Thursday, September 09, 2004

NASA loses spacecraft on descent -- Engineers rush to salvage material collected by 3-year Genesis project

Houston Chronicle 09/09/04
author: Mark Carreau
(Copyright 2004)
Parachute problems forced NASA's Genesis spacecraft to slam into the Utah desert Wednesday and may have ruined an expensive and delicate attempt to study the origins of the solar system.

Three years after it was launched, the 420-pound capsule and its cargo of tiny solar particles augered into the ground after parachutes designed to slow the plummeting probe failed to open.

NASA had hoped to preserve the fragile grains of sun by using Hollywood stunt pilots in helicopters to snatch the capsule above the U.S. Army Dugway Proving ground southwest of Salt Lake City.

While research teams scrambled to see whether something could be salvaged from the $264 million mission, NASA initiated an investigation that could have far-reaching implications for robotic planetary missions either under way or on the drawing board.

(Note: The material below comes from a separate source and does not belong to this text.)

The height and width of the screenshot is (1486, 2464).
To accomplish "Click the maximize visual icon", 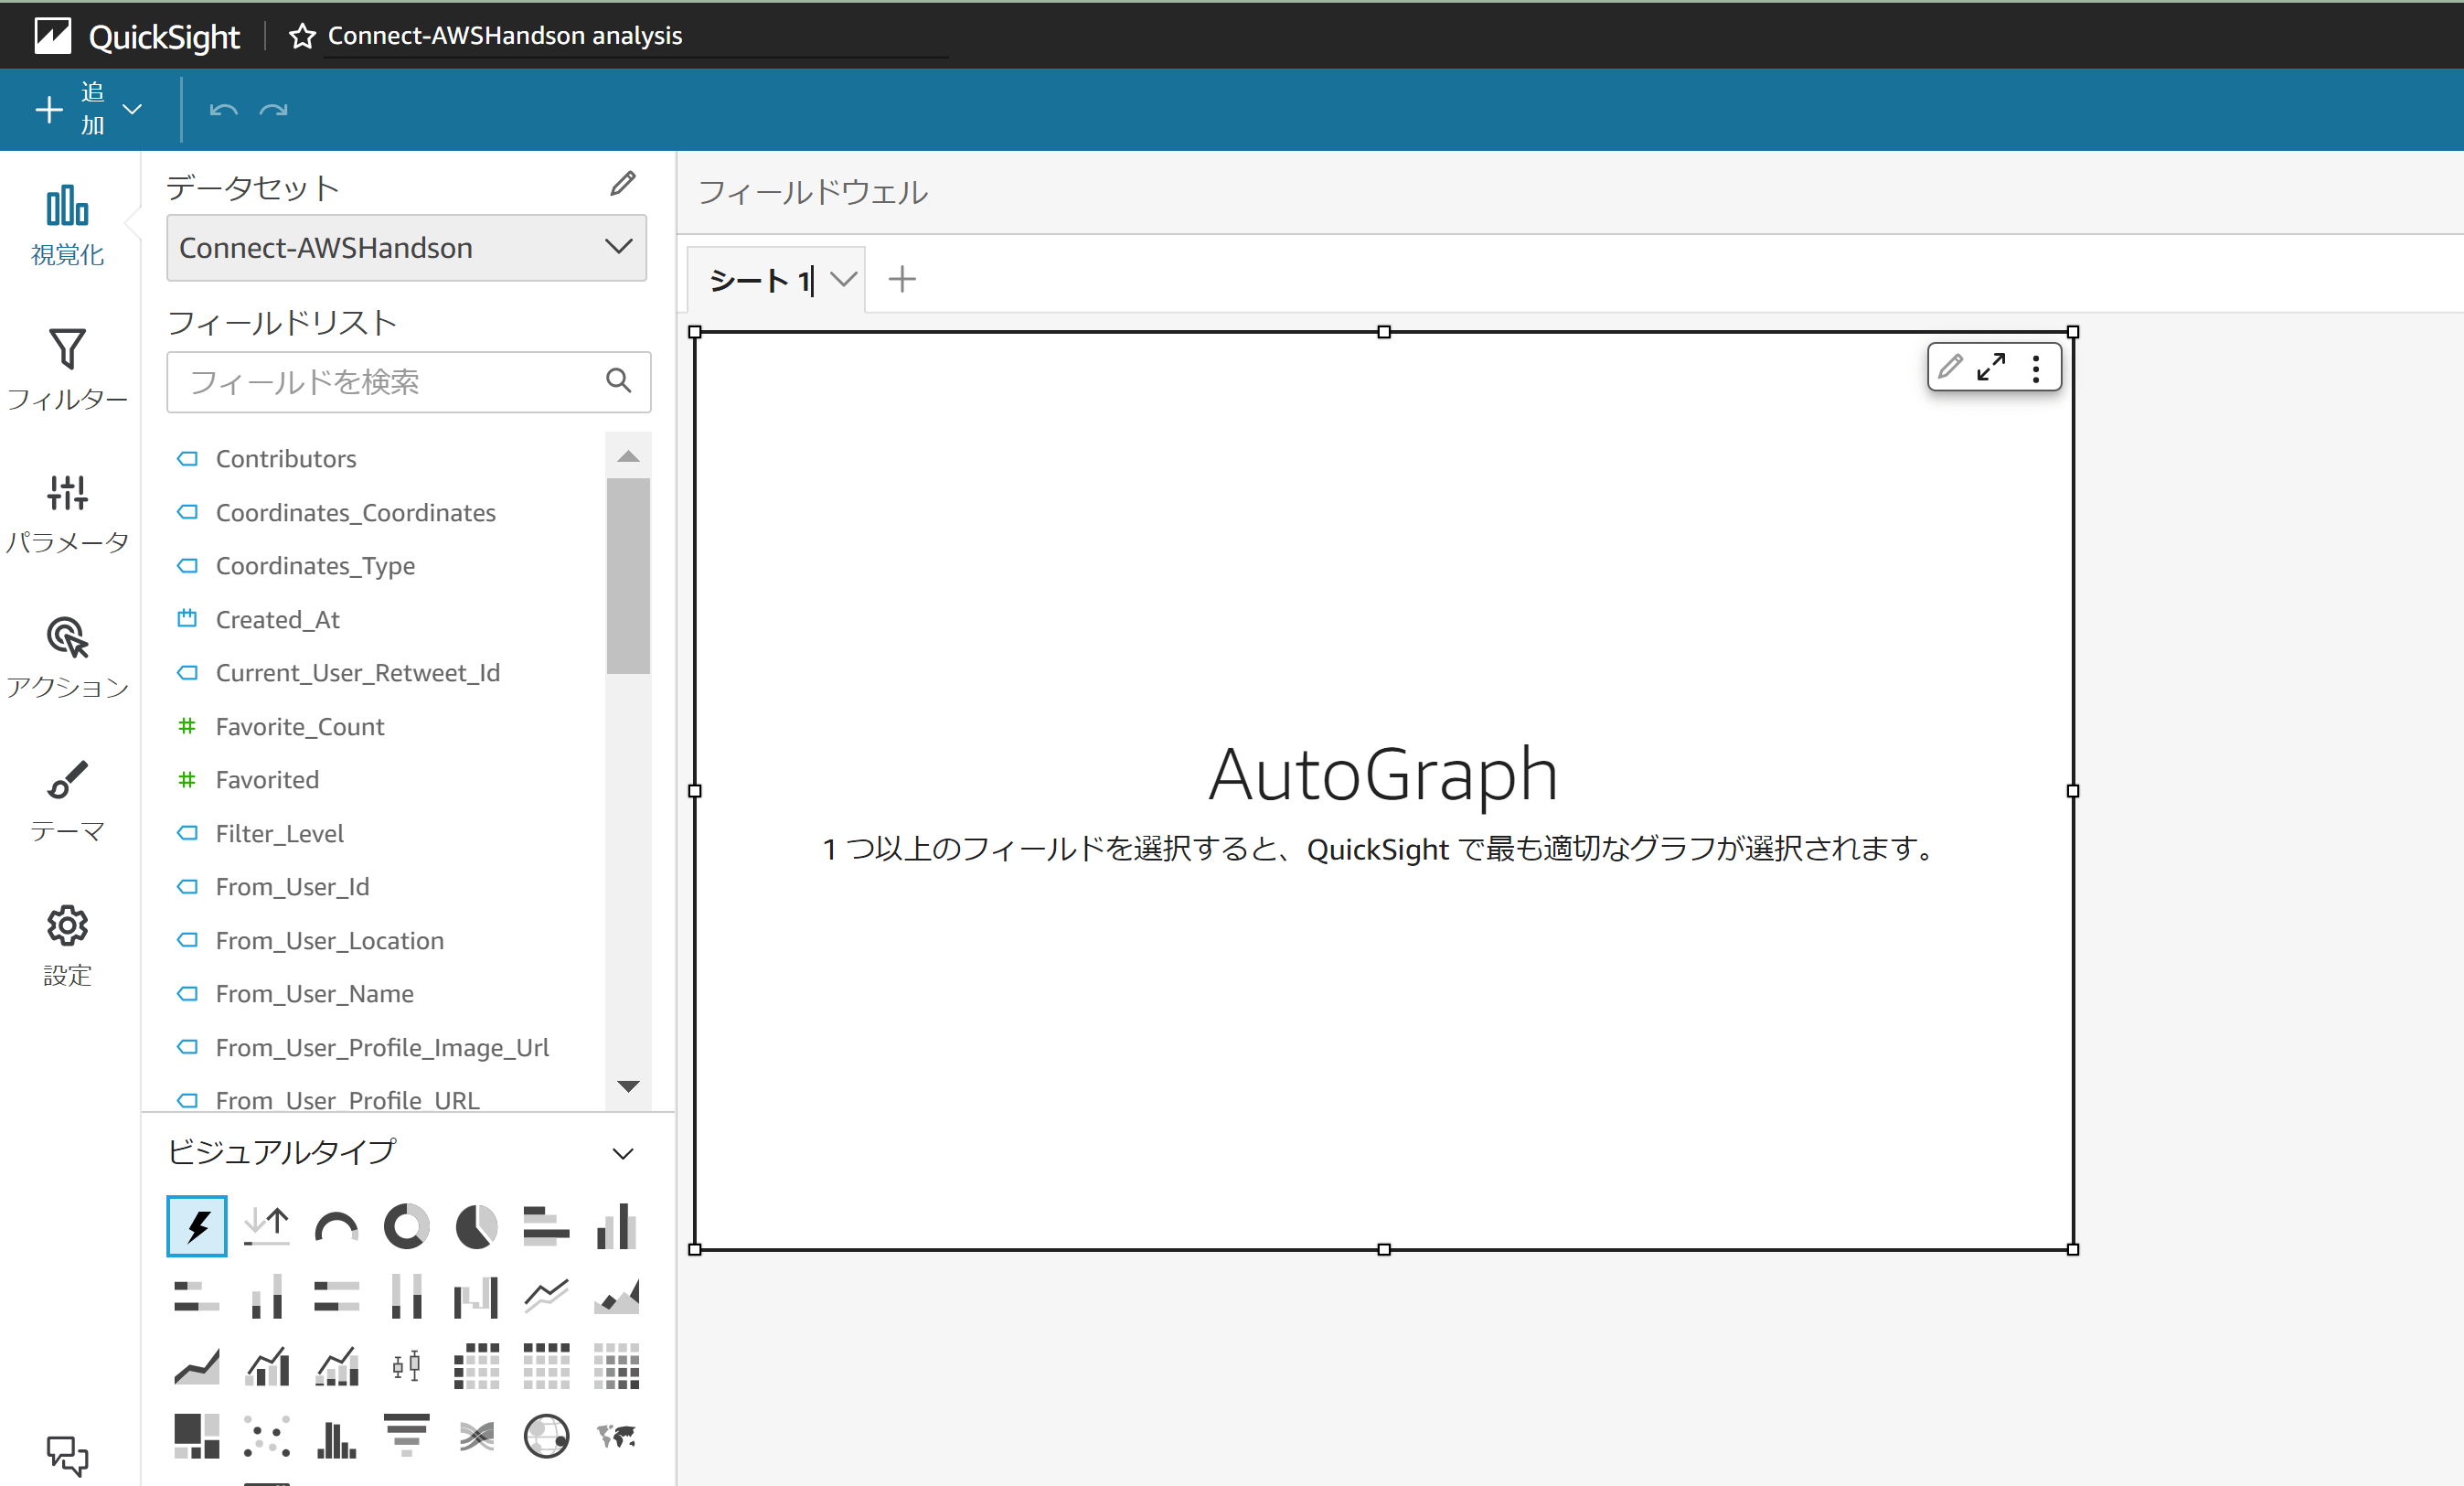I will click(x=1990, y=367).
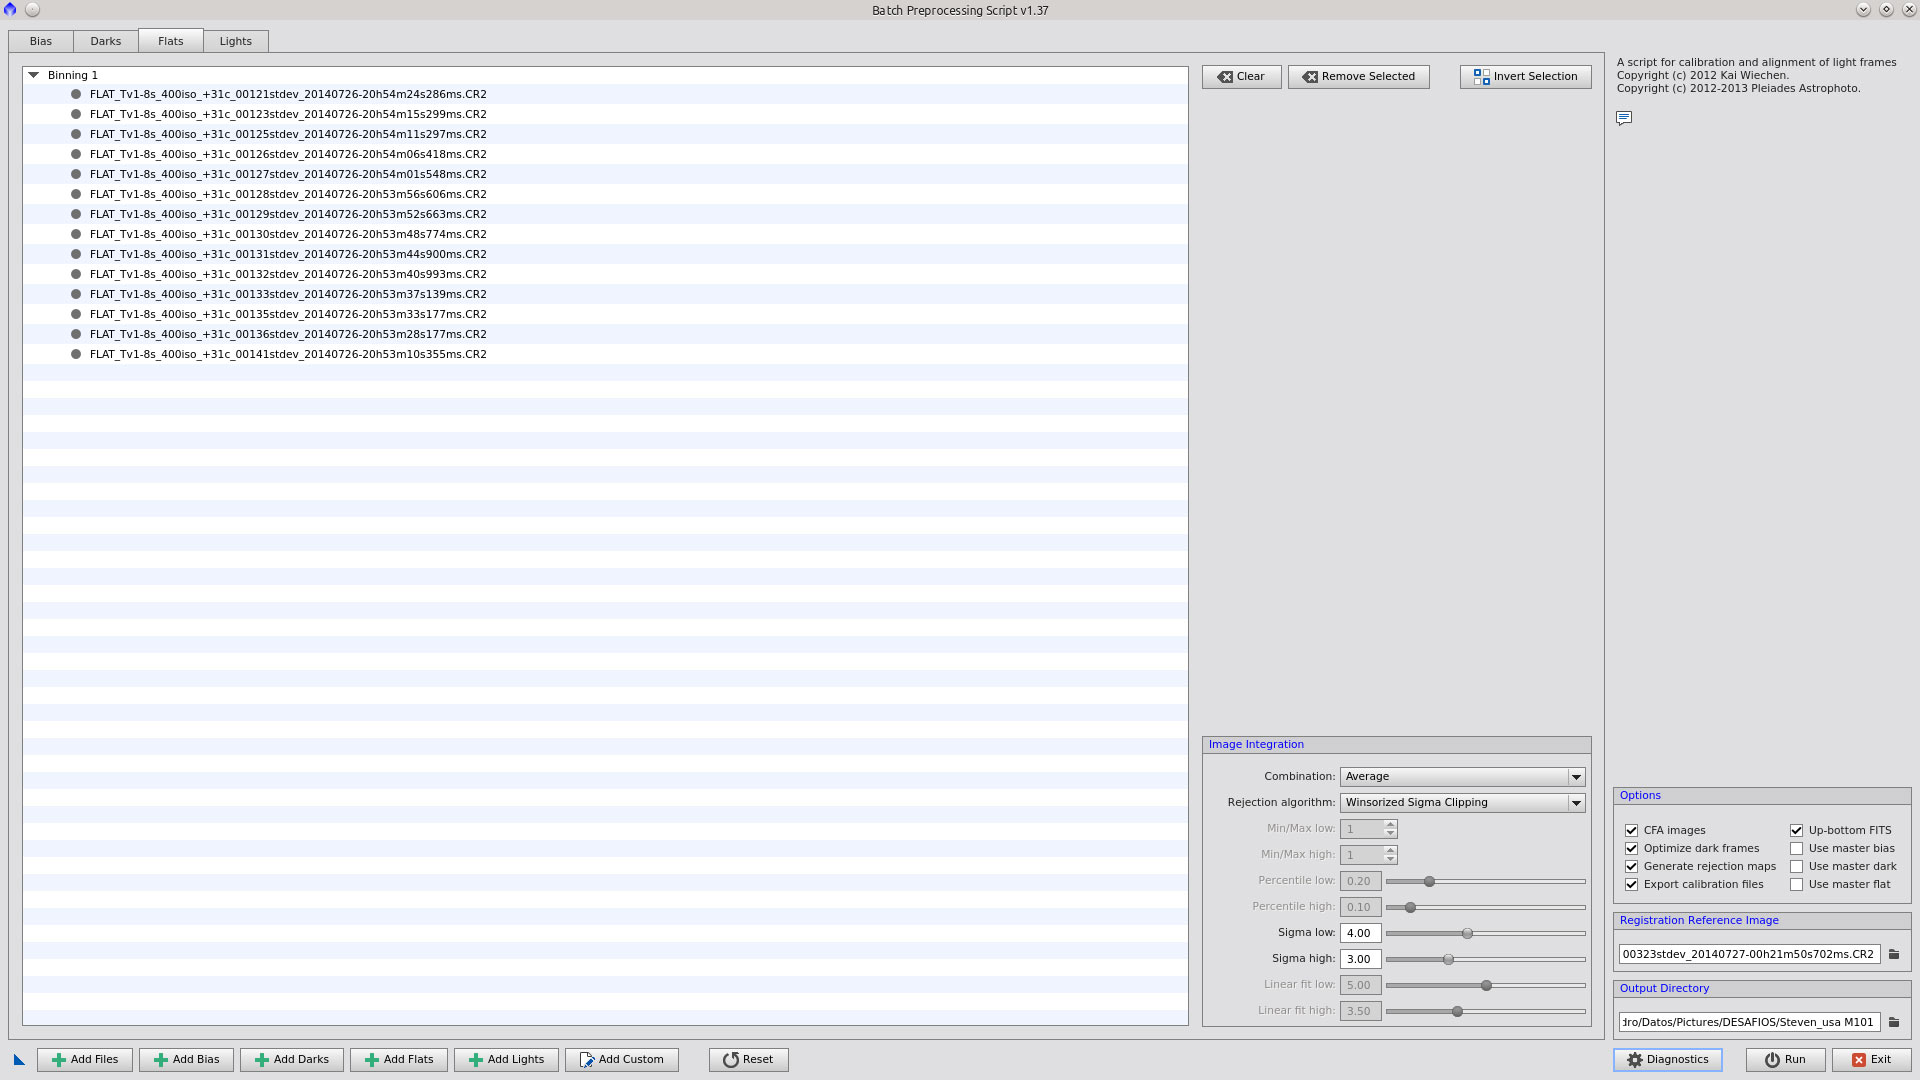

Space Probe Fails to Deploy Its Parachute and Crashes
New York Times 09/09/04
author: Kenneth Chang
c. 2004 New York Times Company
DUGWAY PROVING GROUND, Utah, Sept. 8 - NASA's $264 million Genesis mission came to a sudden and violent end on Wednesday morning, when a capsule returning with samples of the Sun slammed into the desert here at nearly 200 miles an hour after its parachutes failed to open.

Two helicopters flown by Hollywood stunt pilots had been hovering in the area to catch the capsule in midair as it glided gently over the desert at 25 m.p.h. under a large parafoil parachute. The stuntmen never had the chance.

The capsule crashed in the Air Force's Utah Test and Training Range, a vast open space in western Utah. Even with the parachute failure, the capsule still fell within the expected landing area, and officials said there was never any danger to people or buildings.

The impact left the 450-pound capsule, which looked like a small flying saucer, on its side half-buried in the sand, with its inner canister cracked open to the desert air. Inside the canister some, if not all, of the plates that had been collecting particles from the Sun lay shattered.